– Нечистоплотны?

– Падаль едят, конину, собак – грязь… тьфу… Водкой своей торгуют.

– Тайком?

– А так… дешевая и вдвое пьянее нашей… Сейчас напейся, – сегодня пьян, а завтра выпей натощак полстакана простой воды, и опять пьян на весь день… ну и тянется народ за ней… Китаец всякому удобен… Положим, не торопи его только – он все дело сделает. А против русского втрое дешевле… Опять русскому должен – надо отдать… Если по шее ему, и он сдачи умеет дать; а китайцу дал по шее да пригрозил полицией, – уйдет без всякого расчета и не заикнется…

Молчание.

– И вот какое дело, – говорит кузнец, – совсем нет китайских баб. Китайцев, ребятишек – все мальчишки, а баб нет; штук десять на весь Благовещенск не может же десять их такую уйму народить? И вот я в ихней стороне пробирался и чуть под пулю не попал, – у них это просто, – и в фанзах ихних мало баб…

– Прячут от нас, боятся обиды, – глубокомысленно вставляет с мелкими чертами лица матрос.

– Положим, – говорит кузнец, – нельзя и нашего брата хвалить. Не то, что уж на своей стороне, а на ихней без всякого права заберется к ним, то за косу дернет, то толкнет, то к бабам полезет… А ведь китаец, когда силу свою чует, – его тоже не тронь…

Кузнец мотает головой.

– В какую-нибудь ночь да выйдет же от китайцев резня в Благовещенске: все счеты свои сведут… И откуда они только берутся: батальон, два в другой раз вышлют на облаву, всех к реке их, прочь на свою сторону, а на другой день еще больше их…

– Ну, так как же? Чем бы полиция кормилась? Для этого и гонят, чтоб потом опять пустить.

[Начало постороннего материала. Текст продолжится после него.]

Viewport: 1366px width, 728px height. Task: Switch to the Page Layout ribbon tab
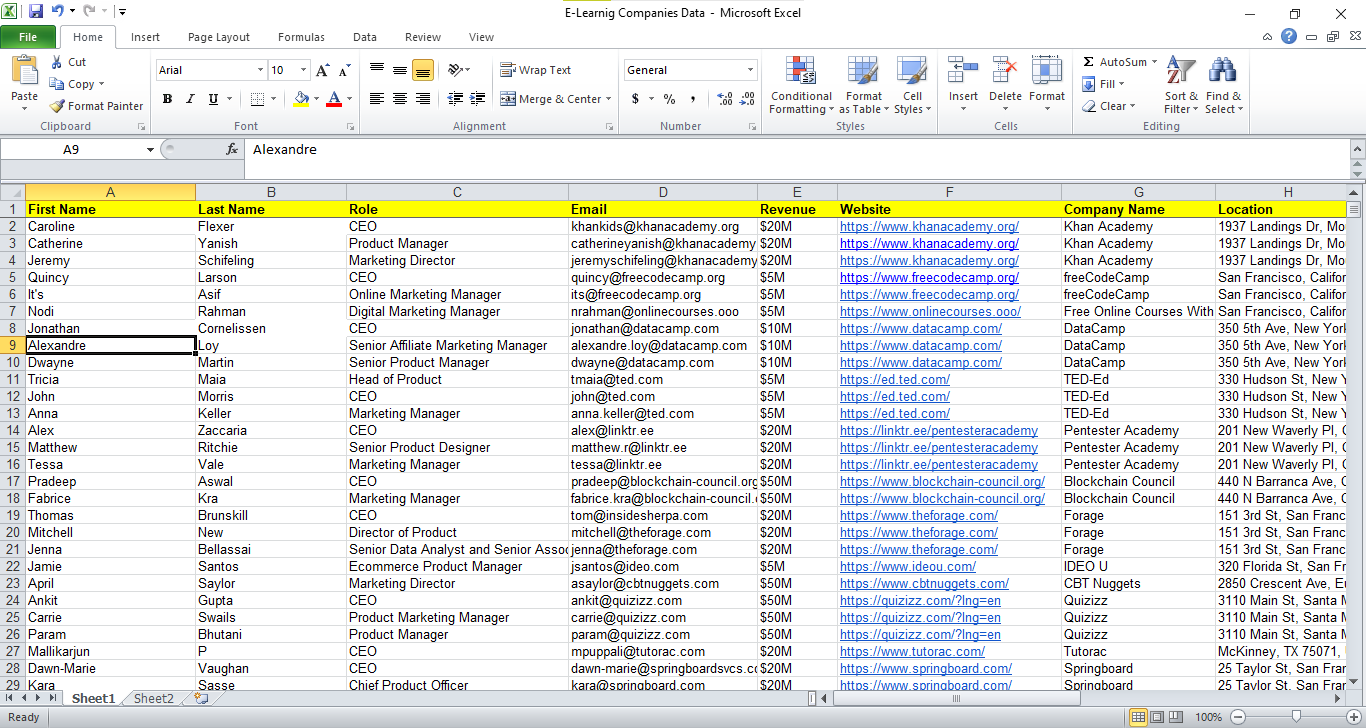(219, 37)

Все те же щи из тухлой солонины на обед и та же, жаренная на горьком масле, солонина.

– Яиц нет?

– Нет.

– Молока?

– Ничего, кроме солонины и сухарей.

Вечером пристали к деревушке. Нашли две курицы, пять бутылок молока. Больше во всей деревне ничего.

– Как же вы живете?

– В прошлом годе наводнением все смыло, нынче посохло, да вот падеж… Год без падежа редко же пройдет… Где бы и посеяли и увеличили бы пашню, что ж поделаешь без скотины? То и дело наново, дочиста обзаводись…

15 августа

Сегодня пошли с четырех с половиной часов утра; тумана почти не было. Идем хорошо и хотим, кажется, на этот раз без приключений добраться до Благовещенска.

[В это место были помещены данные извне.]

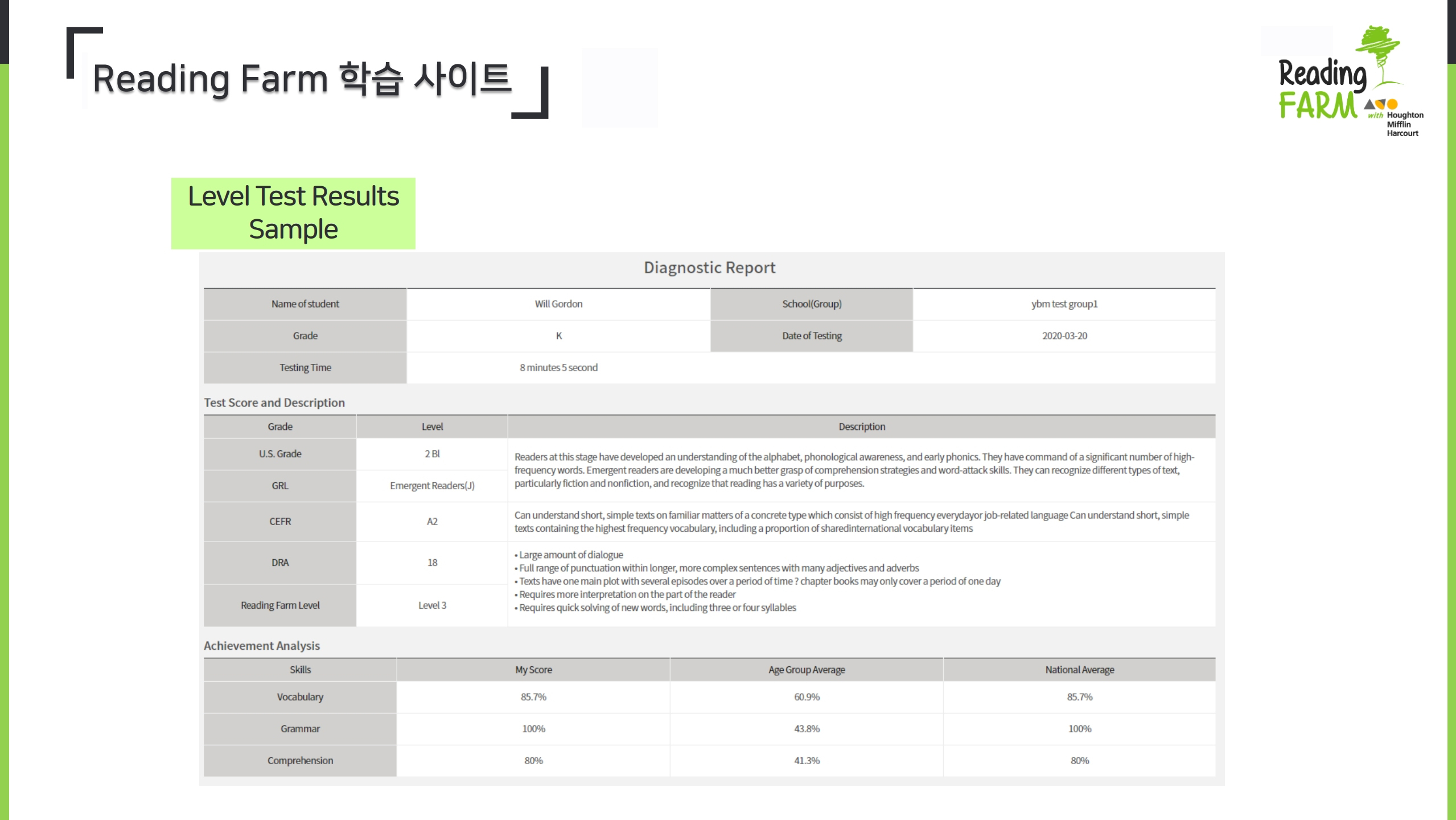Click the DRA level value 18
The height and width of the screenshot is (820, 1456).
432,563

Доктор лежит и философствует. Я смотрю на него и думаю: тип ли это девятидесятых годов если не в качественном, то в количественном отношении. Он кончил в прошлом году. Практичен и реален. Ни одной копейки не истратит даром. Ведет свой дневник, педантично записывая действительность. Ест за двоих, спит за троих. Решителен в действиях и суждениях. Знаком с теорией, симпатии его на стороне социал-демократов, но сам мало думает о чем бы то ни было. Вообще все это его мало трогает. То, что называется квиетист[20].

– Да-с, господин хороший, – рассуждает он на своей койке, – как у швейцарцев? Восемь часов работы, восемь сна, восемь отдыха… Ну-с, так вот и мы нашу жизнь устроим: семь, ну, черт с ним, девять месяцев работы, а три мои… Пожалуйте, отец диакон, денежки на кон – в Италию… Хорошие места… в Венеции: часовенка на Пиаццете… Этак лежишь, а публика проходит… Пансионерочка какая-нибудь пустит бумажку в тебя и бежит… Из сорока – тридцать красавицы. Песни, воздух: хорошо…

– Ура… Благовещенск! – кричит сверху Н. А.

Мы бросаемся на палубу.

Оба берега Амура плоские, и горы ушли далеко в прозрачную даль.

Благовещенск как на ладони, – ровный, с громадными, широкими улицами, с ароматом какой-то свежей энергии: он весь строится. Впечатление такое, точно город незадолго до этого сгорел. И как строятся! Воздвигаются целые дворцы. Люди, очевидно, верят в будущность своего города.